Kılıçdaroğlu’nun sorulara verdiği yanıtlar şöyle:
"ÜRETENLER CEZALANDIRILDI"
- Hükümet asgari ücreti karnaval havasıyla ilan etti ancak 10 milyon işsiz kimsenin aklına gelmiyor. Hükümetin bunu görmezden gelmesini nasıl değerlendiriyorsunuz?

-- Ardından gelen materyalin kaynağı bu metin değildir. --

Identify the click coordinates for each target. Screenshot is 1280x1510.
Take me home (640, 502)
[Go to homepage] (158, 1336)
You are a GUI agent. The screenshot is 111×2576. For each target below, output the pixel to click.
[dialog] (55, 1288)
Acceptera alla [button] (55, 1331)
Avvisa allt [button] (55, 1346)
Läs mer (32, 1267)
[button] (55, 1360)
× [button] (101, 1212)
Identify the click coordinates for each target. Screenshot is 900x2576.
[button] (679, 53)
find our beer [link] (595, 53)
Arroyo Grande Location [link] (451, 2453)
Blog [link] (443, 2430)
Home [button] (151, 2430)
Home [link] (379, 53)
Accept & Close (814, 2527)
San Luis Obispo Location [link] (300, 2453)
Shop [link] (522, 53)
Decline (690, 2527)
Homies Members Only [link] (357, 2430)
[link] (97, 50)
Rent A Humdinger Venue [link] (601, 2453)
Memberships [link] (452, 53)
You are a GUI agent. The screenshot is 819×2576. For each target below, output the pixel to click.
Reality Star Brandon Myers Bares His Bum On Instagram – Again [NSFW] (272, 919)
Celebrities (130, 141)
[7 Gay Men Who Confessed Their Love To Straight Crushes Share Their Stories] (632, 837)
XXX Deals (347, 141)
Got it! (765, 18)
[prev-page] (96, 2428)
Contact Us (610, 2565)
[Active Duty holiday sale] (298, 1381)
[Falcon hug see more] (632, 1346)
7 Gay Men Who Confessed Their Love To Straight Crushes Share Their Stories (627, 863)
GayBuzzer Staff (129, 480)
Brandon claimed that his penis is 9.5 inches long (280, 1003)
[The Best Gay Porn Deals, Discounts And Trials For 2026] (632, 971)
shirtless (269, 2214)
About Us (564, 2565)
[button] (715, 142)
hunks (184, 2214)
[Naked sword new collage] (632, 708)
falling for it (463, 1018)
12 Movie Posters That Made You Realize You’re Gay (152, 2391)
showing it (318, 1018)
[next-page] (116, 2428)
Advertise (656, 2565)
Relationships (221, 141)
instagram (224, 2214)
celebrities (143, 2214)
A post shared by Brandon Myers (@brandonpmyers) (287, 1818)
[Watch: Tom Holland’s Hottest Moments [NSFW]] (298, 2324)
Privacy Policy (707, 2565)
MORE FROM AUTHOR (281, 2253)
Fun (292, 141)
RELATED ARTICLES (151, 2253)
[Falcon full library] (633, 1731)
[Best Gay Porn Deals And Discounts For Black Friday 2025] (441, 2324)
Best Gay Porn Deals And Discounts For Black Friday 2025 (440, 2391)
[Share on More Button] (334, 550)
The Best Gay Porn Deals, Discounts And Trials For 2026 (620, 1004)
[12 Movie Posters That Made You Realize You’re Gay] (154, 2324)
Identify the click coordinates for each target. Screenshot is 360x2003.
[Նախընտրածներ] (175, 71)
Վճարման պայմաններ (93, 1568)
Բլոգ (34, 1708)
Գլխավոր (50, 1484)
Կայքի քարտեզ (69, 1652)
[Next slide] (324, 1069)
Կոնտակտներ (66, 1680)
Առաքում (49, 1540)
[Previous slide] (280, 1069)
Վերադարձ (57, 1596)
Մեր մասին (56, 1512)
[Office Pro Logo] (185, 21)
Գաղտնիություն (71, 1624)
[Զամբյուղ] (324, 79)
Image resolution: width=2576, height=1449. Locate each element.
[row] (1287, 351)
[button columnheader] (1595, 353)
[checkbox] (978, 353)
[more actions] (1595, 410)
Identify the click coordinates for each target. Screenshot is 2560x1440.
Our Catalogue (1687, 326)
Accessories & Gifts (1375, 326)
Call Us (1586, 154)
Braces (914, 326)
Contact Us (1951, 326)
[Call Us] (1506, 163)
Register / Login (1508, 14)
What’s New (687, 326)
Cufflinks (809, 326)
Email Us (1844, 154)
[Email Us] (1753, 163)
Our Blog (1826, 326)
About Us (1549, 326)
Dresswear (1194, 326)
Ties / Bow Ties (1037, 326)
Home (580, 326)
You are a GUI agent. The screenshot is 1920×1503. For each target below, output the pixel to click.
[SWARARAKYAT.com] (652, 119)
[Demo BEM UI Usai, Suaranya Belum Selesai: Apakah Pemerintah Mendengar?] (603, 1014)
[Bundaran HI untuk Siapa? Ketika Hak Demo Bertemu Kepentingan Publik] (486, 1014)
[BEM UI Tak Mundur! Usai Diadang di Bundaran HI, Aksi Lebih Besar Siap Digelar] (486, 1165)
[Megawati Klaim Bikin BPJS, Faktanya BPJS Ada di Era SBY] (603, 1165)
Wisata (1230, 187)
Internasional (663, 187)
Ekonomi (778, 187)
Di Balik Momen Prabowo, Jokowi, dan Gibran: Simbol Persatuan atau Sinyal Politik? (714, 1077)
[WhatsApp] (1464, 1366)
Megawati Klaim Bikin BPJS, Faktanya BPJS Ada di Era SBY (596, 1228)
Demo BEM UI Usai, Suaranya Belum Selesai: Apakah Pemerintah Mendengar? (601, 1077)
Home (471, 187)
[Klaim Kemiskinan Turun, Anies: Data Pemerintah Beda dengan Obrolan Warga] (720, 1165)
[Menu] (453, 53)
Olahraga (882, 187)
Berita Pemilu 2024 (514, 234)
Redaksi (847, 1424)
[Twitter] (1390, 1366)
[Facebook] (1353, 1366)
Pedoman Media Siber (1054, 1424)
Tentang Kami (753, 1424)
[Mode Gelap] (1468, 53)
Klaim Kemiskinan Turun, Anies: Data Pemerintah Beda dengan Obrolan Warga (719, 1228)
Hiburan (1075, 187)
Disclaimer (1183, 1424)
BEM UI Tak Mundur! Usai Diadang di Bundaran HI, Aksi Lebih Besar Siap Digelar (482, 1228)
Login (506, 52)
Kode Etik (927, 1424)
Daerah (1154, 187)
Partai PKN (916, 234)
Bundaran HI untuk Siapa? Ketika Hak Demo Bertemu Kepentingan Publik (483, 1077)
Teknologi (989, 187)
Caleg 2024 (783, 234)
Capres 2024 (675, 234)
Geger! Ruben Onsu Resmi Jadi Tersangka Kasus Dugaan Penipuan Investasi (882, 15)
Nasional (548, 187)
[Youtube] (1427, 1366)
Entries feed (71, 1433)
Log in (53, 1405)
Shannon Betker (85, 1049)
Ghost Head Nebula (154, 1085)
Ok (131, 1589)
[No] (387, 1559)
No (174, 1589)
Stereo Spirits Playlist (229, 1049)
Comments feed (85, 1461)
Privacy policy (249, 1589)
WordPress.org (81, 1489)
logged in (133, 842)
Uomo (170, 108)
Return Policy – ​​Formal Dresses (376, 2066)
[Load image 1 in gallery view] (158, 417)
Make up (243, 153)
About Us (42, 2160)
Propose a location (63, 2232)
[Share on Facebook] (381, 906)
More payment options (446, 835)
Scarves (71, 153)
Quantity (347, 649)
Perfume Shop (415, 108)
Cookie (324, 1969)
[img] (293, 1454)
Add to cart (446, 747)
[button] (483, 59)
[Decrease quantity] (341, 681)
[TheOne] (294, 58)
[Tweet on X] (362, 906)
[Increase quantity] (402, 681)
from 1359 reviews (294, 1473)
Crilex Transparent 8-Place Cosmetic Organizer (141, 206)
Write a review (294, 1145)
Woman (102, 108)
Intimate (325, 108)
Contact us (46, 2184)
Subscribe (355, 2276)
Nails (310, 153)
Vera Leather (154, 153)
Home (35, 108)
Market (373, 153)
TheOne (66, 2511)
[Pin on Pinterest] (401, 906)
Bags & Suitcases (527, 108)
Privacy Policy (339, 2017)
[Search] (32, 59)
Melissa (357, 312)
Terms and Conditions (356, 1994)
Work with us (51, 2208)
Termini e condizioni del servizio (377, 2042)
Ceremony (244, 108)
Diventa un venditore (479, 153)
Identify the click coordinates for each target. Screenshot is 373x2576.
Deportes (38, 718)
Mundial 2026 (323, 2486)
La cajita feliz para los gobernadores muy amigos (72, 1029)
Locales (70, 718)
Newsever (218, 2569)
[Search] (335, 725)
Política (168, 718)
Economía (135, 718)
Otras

Kamuyu ekonomiyi yönetmede o kadar zavallı, o kadar proje üretemez noktadalar ki şu açıklamayı yaptı Erdoğan taa başlangıçtan beri. TOBB’un genel kuruluna gitti, diğer işverenlerin genel kuruluna gitti. Dedi ki “Her işveren bir işçi alırsa sorun çözülür.” Hatta tehdit etti. Şimdi ekonominin nasıl yönetileceğini bilmiyor. Üretim zincirini senin teşvik etmen lazım. Üretim artarsa zaten işveren mecbur her işçiyi istihdam edecektir. Ama üretim artmıyor. Tam tersine üretenlerin cezalandırıldığı, ithalatçıların ödüllendirildiği bir sürecin içine sokuldu Türkiye. Dolara sahip olanların çok hızla zenginleştiği, devlete faizle borç para verenlerin süratle zenginleştiği, 84 milyon insanın da bu iki ekibe, dolar baronlarıyla faiz baronlarına çalıştığı bir sürecin için sokuldu Türkiye. O nedenle işsizlik var zaten. O nedenle yönetemiyorlar zaten. O nedenle program hazırlıyorlar, efendim işte istihdamı artırma programı ama arkası gelmiyor çünkü işveren nasıl çalıştıracak işçiyi? Çalıştıracağı ortam yok.
"UCUZA SATIYORUZ"
- Ekonomide gelinen aşamayı nasıl değerlendiriyorsunuz?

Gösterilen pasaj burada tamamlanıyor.